__Collection entries__.
BEGIN

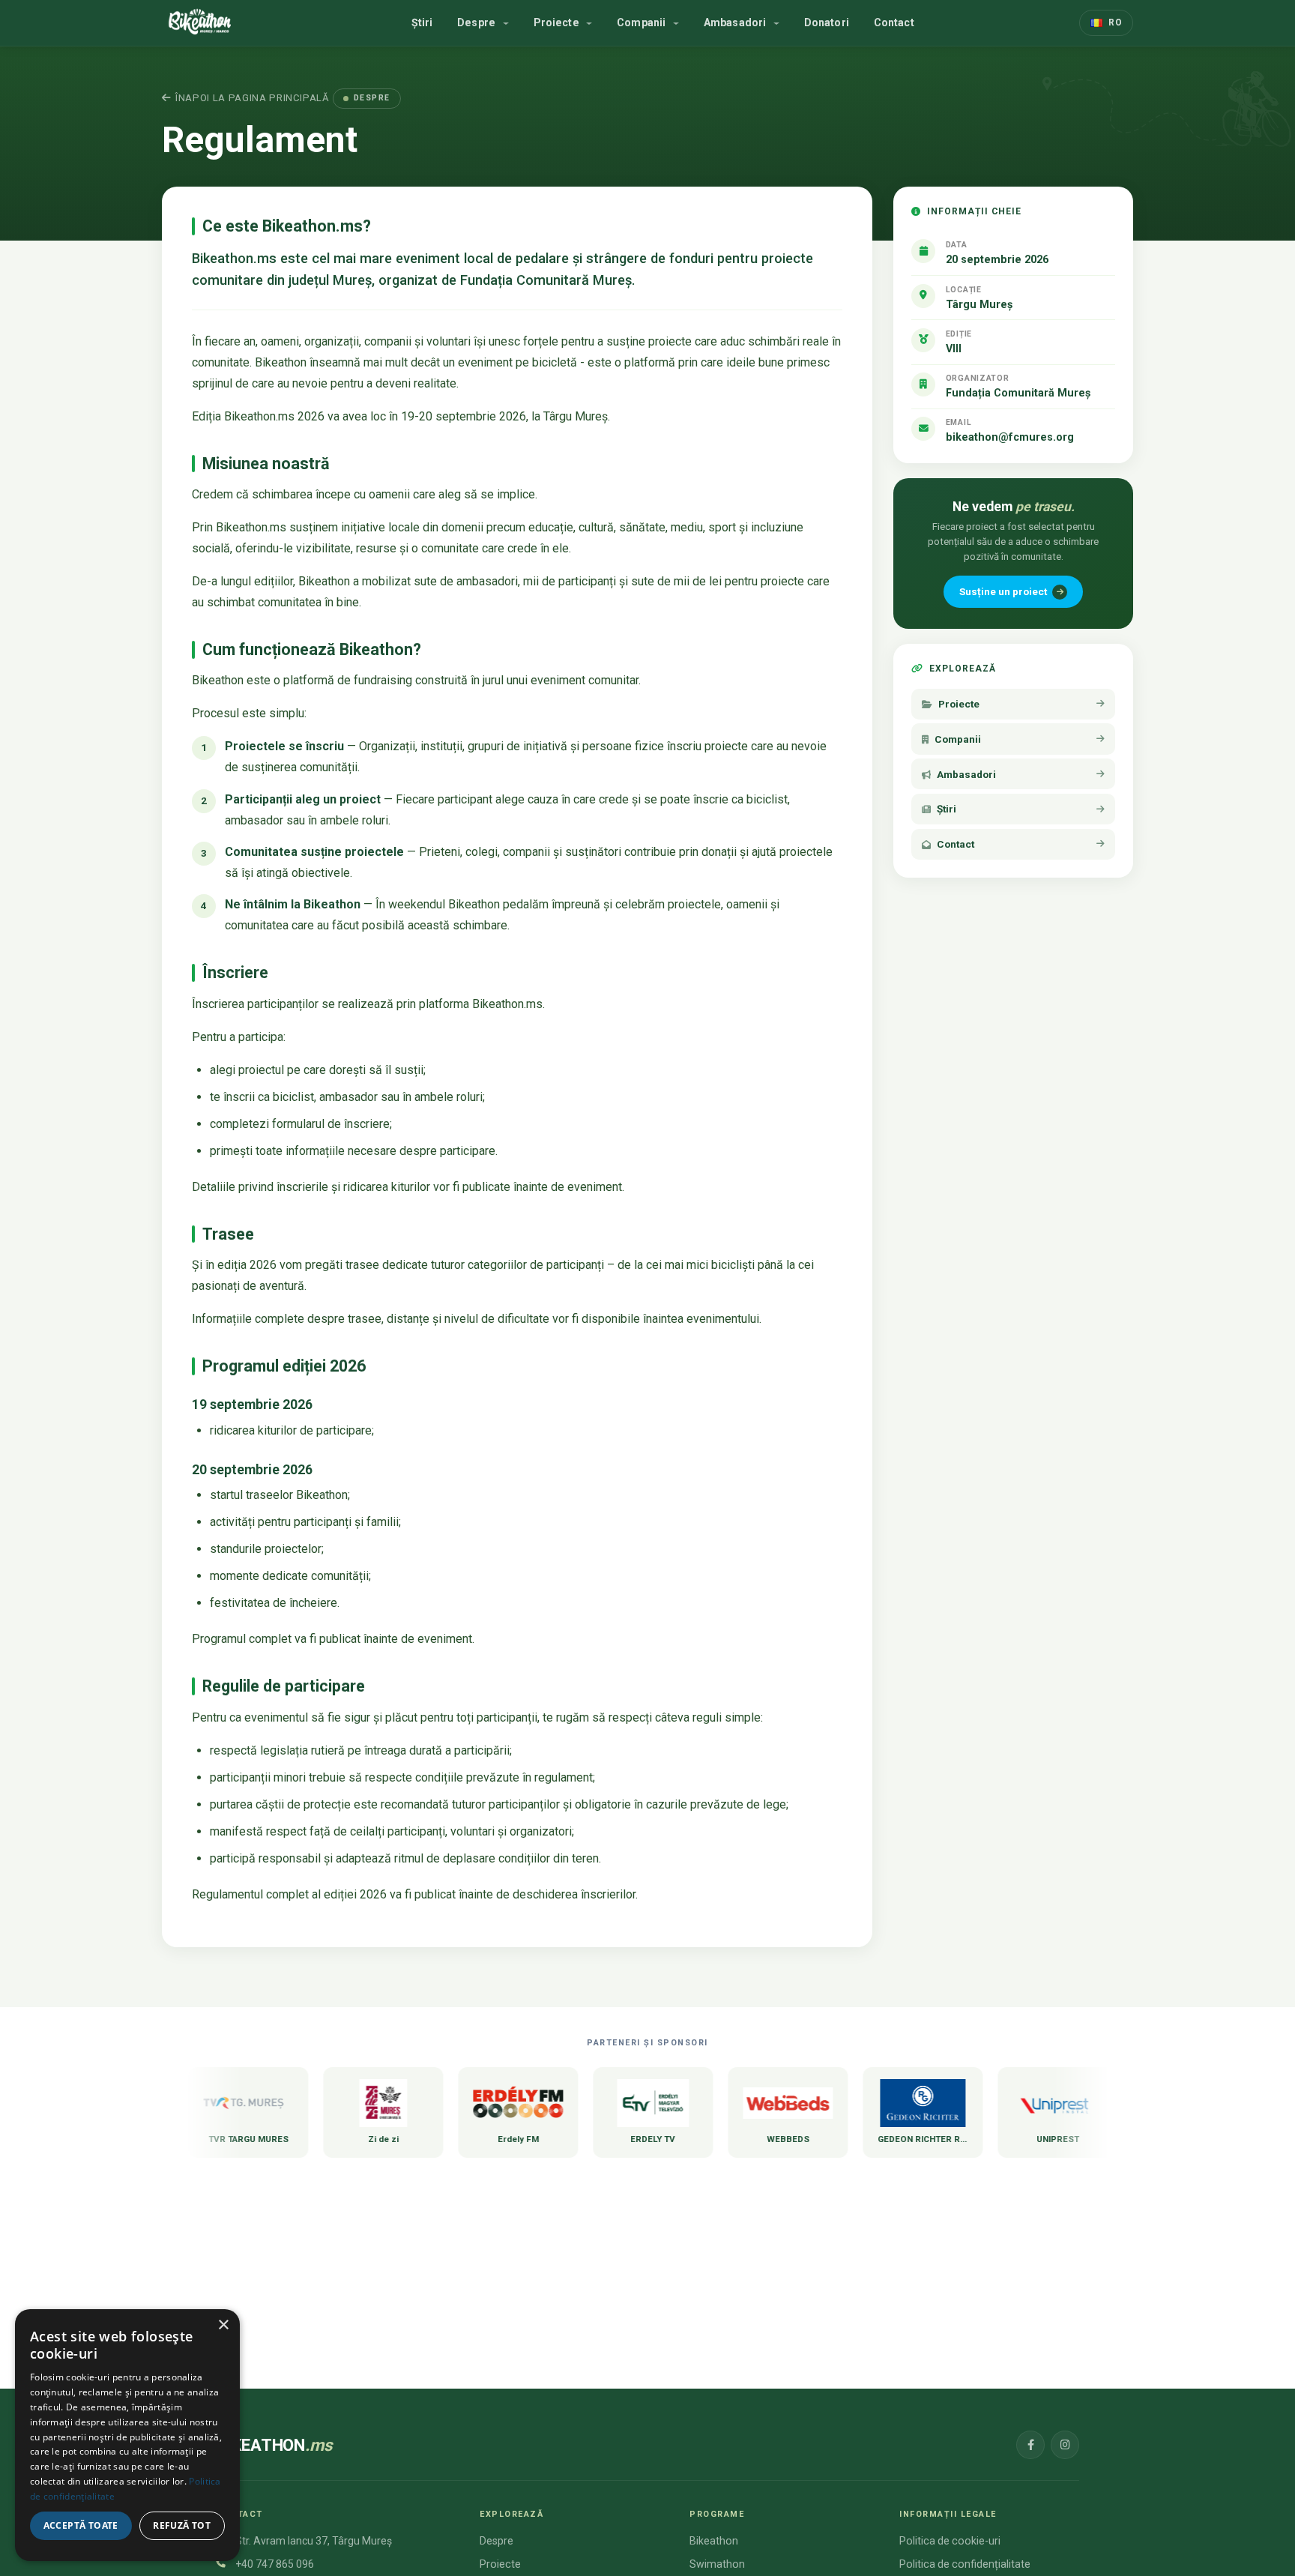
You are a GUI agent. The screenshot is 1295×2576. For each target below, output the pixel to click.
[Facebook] (1030, 2445)
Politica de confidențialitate (964, 2564)
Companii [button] (642, 22)
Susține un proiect (1003, 591)
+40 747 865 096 (274, 2564)
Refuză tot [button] (182, 2525)
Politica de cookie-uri (949, 2541)
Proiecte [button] (558, 22)
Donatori (826, 22)
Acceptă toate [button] (80, 2525)
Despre (496, 2541)
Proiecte (500, 2564)
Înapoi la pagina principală (252, 97)
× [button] (223, 2325)
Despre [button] (477, 22)
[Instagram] (1065, 2445)
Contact (894, 22)
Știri (422, 22)
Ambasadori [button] (737, 22)
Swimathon (717, 2564)
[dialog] (127, 2435)
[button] (1106, 22)
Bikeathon (713, 2541)
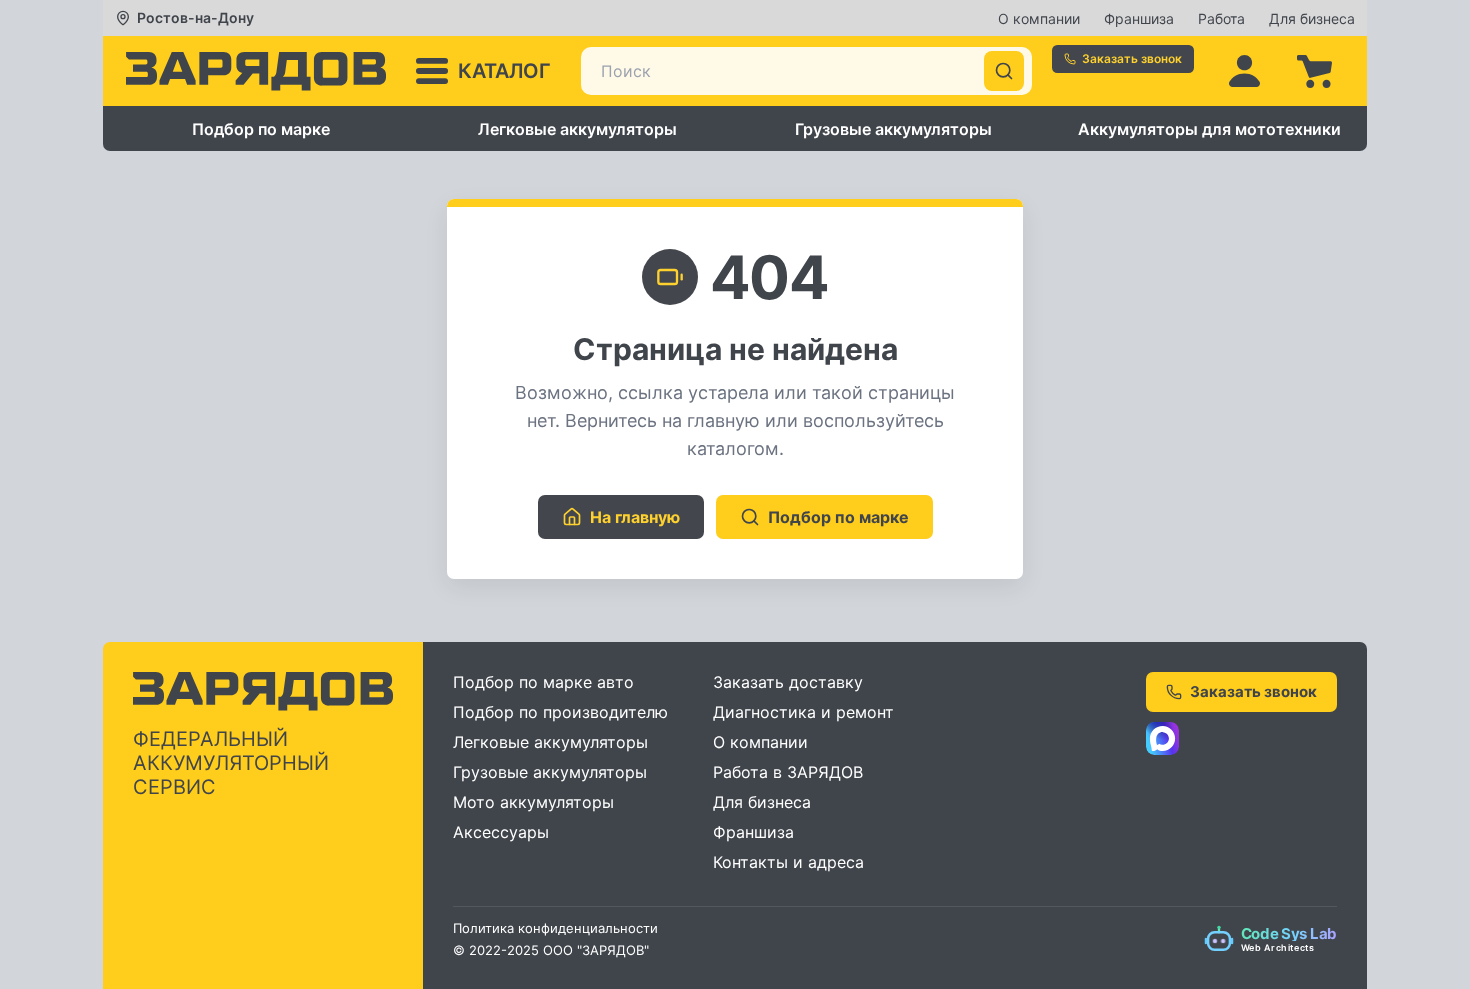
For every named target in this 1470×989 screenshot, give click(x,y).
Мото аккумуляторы (533, 802)
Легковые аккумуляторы (577, 129)
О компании (1039, 18)
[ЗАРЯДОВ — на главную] (256, 71)
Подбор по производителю (560, 712)
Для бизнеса (1312, 18)
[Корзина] (1314, 71)
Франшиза (1139, 18)
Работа (1221, 18)
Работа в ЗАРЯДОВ (788, 772)
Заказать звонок (1132, 58)
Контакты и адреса (788, 862)
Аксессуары (501, 832)
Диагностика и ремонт (803, 712)
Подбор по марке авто (543, 682)
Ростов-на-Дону (195, 17)
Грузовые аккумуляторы (893, 129)
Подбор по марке (261, 129)
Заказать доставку (788, 682)
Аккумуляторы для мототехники (1209, 129)
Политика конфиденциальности (555, 928)
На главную (635, 517)
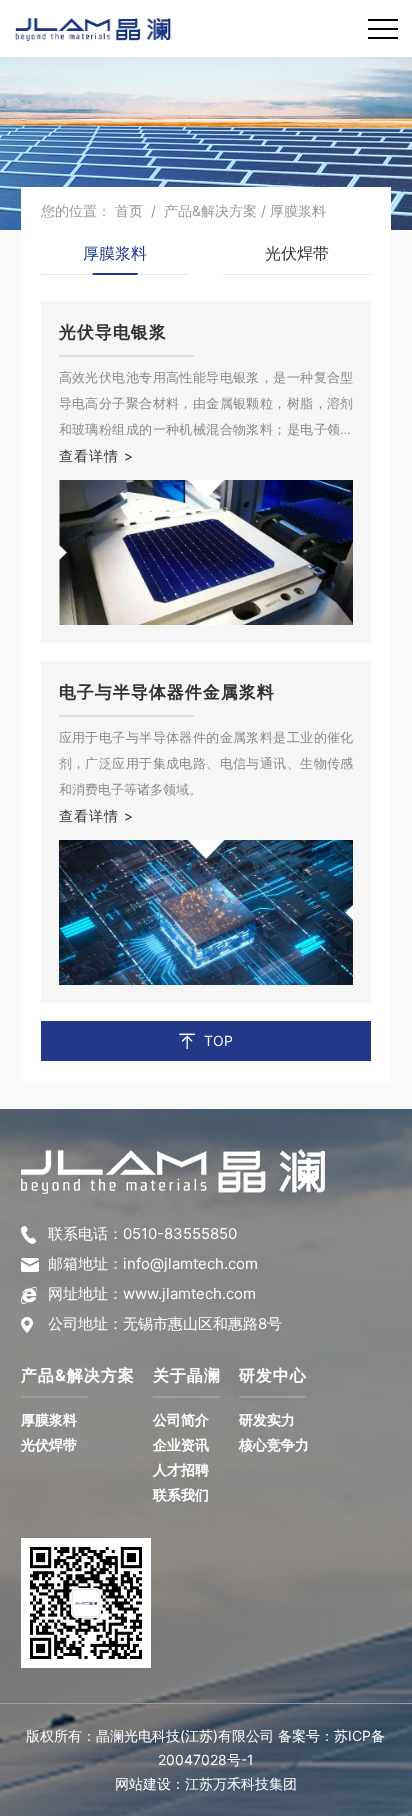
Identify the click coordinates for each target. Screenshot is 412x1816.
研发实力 (267, 1419)
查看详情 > (96, 455)
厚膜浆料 (115, 253)
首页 (129, 210)
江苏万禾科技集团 (241, 1783)
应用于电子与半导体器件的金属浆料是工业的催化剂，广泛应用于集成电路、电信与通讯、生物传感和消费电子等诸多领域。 (206, 763)
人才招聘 (181, 1469)
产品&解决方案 (210, 210)
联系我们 (181, 1494)
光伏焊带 (297, 253)
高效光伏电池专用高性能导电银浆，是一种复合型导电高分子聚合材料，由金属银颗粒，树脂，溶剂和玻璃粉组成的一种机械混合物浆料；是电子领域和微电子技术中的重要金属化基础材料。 (206, 405)
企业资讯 (181, 1444)
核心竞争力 (274, 1444)
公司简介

END

__Your objective__.
Copy every line of the data that holds the string "марке".

__Solution for this task__.
Подбор по марке авто (543, 682)
Подбор по марке (261, 129)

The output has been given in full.